A container is full of milk, `1/4`th of the milk is taken out and is replaced with water, and this process is repeated 3 times and 297 l of milk is finally left in the container, find the capacity of container? (in l)

To solve the problem, we need to determine the capacity of the container after a series of operations where milk is removed and replaced with water. Here’s a step-by-step solution: ### Step 1: Understand the Process Initially, the container is full of milk. When `1/4` of the milk is taken out, `3/4` of the milk remains in the container.
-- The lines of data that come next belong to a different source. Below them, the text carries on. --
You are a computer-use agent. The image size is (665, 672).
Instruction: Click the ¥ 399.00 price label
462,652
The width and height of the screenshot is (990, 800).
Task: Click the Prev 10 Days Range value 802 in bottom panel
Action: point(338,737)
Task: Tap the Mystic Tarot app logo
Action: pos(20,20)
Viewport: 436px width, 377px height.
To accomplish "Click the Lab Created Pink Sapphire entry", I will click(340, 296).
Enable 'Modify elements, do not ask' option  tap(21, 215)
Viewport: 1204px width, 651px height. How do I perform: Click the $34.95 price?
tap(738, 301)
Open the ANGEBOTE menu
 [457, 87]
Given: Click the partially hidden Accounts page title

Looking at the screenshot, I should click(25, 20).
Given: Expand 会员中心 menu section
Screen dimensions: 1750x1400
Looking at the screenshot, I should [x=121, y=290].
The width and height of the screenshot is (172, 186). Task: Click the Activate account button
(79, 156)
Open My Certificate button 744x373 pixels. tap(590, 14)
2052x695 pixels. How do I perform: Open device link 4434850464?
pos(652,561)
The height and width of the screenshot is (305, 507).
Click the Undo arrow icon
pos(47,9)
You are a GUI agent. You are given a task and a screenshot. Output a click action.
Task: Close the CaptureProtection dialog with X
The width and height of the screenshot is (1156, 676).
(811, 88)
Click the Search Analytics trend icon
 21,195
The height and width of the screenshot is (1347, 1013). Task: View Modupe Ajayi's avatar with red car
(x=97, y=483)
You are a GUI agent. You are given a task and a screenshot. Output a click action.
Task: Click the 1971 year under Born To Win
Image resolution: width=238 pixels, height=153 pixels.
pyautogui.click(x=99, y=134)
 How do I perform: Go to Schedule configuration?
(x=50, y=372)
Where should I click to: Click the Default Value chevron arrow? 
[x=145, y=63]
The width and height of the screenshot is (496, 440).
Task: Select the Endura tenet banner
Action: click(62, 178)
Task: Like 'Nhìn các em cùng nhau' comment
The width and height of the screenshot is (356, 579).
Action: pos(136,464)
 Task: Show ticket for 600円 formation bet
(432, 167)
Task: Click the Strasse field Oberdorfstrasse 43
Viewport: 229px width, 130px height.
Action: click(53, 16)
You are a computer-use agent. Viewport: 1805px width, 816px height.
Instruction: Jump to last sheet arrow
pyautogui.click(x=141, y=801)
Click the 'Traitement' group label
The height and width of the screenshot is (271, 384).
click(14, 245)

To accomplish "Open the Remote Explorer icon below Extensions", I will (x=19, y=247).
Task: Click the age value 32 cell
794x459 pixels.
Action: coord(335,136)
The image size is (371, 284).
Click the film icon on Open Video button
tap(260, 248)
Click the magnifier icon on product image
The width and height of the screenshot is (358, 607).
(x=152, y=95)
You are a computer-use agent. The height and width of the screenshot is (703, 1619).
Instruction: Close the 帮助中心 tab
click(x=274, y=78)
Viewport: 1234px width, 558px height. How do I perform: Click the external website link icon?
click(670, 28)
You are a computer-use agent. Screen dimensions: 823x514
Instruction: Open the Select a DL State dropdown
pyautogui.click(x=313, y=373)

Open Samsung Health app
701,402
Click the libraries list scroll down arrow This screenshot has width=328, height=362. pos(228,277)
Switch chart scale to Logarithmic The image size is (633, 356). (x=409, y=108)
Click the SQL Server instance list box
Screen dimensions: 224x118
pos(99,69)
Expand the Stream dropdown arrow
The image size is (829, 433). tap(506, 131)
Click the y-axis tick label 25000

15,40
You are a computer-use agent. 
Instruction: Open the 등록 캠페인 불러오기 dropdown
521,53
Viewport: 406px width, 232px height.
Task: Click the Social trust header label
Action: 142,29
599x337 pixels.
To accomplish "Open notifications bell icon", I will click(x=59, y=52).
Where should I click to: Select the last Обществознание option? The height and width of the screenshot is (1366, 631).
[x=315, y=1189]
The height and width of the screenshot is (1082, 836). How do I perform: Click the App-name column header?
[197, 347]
This process is repeated 3 times. ### Step 2: Calculate the Remaining Milk After Each Operation Let the initial volume of milk in the container be \( V \) liters. 1. **After the first operation:** - Milk remaining = \( \frac{3}{4}V \) 2. **After the second operation:** - Milk taken out = \( \frac{1}{4} \times \frac{3}{4}V = \frac{3}{16}V \) - Milk remaining = \( \frac{3}{4} \times \frac{3}{4}V = \frac{9}{16}V \) 3. **After the third operation:** - Milk taken out = \( \frac{1}{4} \times \frac{9}{16}V = \frac{9}{64}V \) - Milk remaining = \( \frac{3}{4} \times \frac{9}{16}V = \frac{27}{64}V \) ### Step 3: Set Up the Equation After 3 operations, we know that the remaining milk is 297 liters: \[ \frac{27}{64}V = 297 \] ### Step 4: Solve for \( V \) To find the total capacity \( V \): \[ V = 297 \times \frac{64}{27} \] ### Step 5: Calculate the Value Now, we simplify the calculation: \[ V = 297 \times \frac{64}{27} = 297 \div 27 \times 64 \] Calculating \( 297 \div 27 \): \[ 297 \div 27 = 11 \] Now, substituting back: \[ V = 11 \times 64 = 704 \] ### Final Answer The capacity of the container is \( 704 \) liters. ---